PMCID: PMC3732015 PMID: 23248253

Abstract

Purpose

Longitudinal algorithms incorporate change over time in biomarker levels to individualize screening decision rules. Compared with a single-threshold (ST) rule, smaller deviations from baseline biomarker levels are required to signal disease. We demonstrated improvement in ovarian cancer early detection by using a longitudinal algorithm to monitor annual CA125 levels.

Patients and Methods

We retrospectively evaluated serial preclinical serum CA125 values measured annually in 44 incident ovarian cancer cases identified from participants in the PLCO (Prostate Lung Colorectal and Ovarian) Cancer Screening Trial to determine how frequently and to what extent the parametric empirical Bayes (PEB) longitudinal screening algorithm identifies ovarian cancer earlier than an ST rule.

Results

The PEB algorithm detected ovarian cancer earlier than an ST rule in a substantial proportion of cases. At 99% specificity, which corresponded to the ST-rule CA125 cutoff ≥ 35 U/mL that was used in the PLCO trial, 20% of cases were identified earlier by using the PEB algorithm. Among these cases, the PEB signaled abnormal CA125 values, on average, 10 months earlier and at a CA125 concentration 42% lower (20 U/mL) than the ST-rule cutoff. The proportion of cases detected earlier by the PEB algorithm and the earliness of detection increased as the specificity of the screening rule was reduced.

Conclusion

The PEB longitudinal algorithm identifies ovarian cancer earlier and at lower biomarker concentrations than an ST screening algorithm adjusted to the same specificity. Longitudinal biomarker assessment by using the PEB algorithm may have application for screening other solid tumors in which biomarkers are available.

INTRODUCTION

Blood-based biomarkers are of particular interest as cancer screening tests as a result of their convenience, low cost, and quantitative measure. The incorporation of biomarkers into a screening program requires algorithms or decision rules to identify, from among all participants, individuals who are likely to have disease. The most commonly used algorithm is a single-threshold (ST) rule, which turns positive when the biomarker concentration exceeds a common population wide threshold.
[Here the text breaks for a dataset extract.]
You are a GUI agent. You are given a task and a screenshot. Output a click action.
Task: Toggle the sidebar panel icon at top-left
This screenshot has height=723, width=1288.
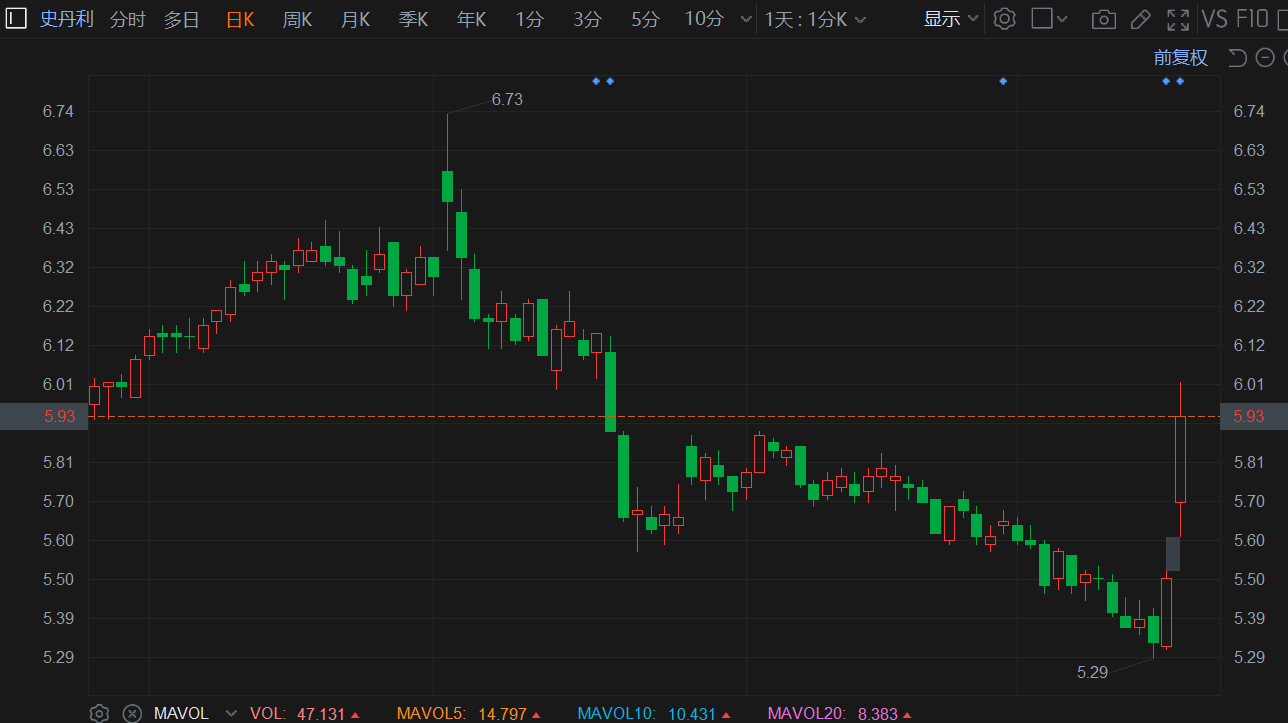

The threshold may be adjusted to account for patient-specific characteristics that are known to influence the level of a biomarker (eg, the impact of menopausal status on the CA125 level) but does not depend on screening history. Longitudinal algorithms use information available from the screening history of an individual to personalize screening decisions. Compared with an ST rule, smaller deviations from baseline biomarker levels are required to identify a tumor.^1,2

The incorporation of a longitudinal algorithm into a cancer screening program should be compelled by evidence that the longitudinal decision rule improves screening performance. The magnitude of improvement is likely to depend on many factors including the behavior of the marker in healthy individuals and those with disease, screening periodicity, and disease natural history in addition to characteristics of the algorithm itself. Although several longitudinal algorithms have been described,^1–4 little information has been reported regarding their impact on screening performance. One critical measure is how often and to what extent a longitudinal algorithm identifies cancer earlier than an ST rule set at an identical specificity.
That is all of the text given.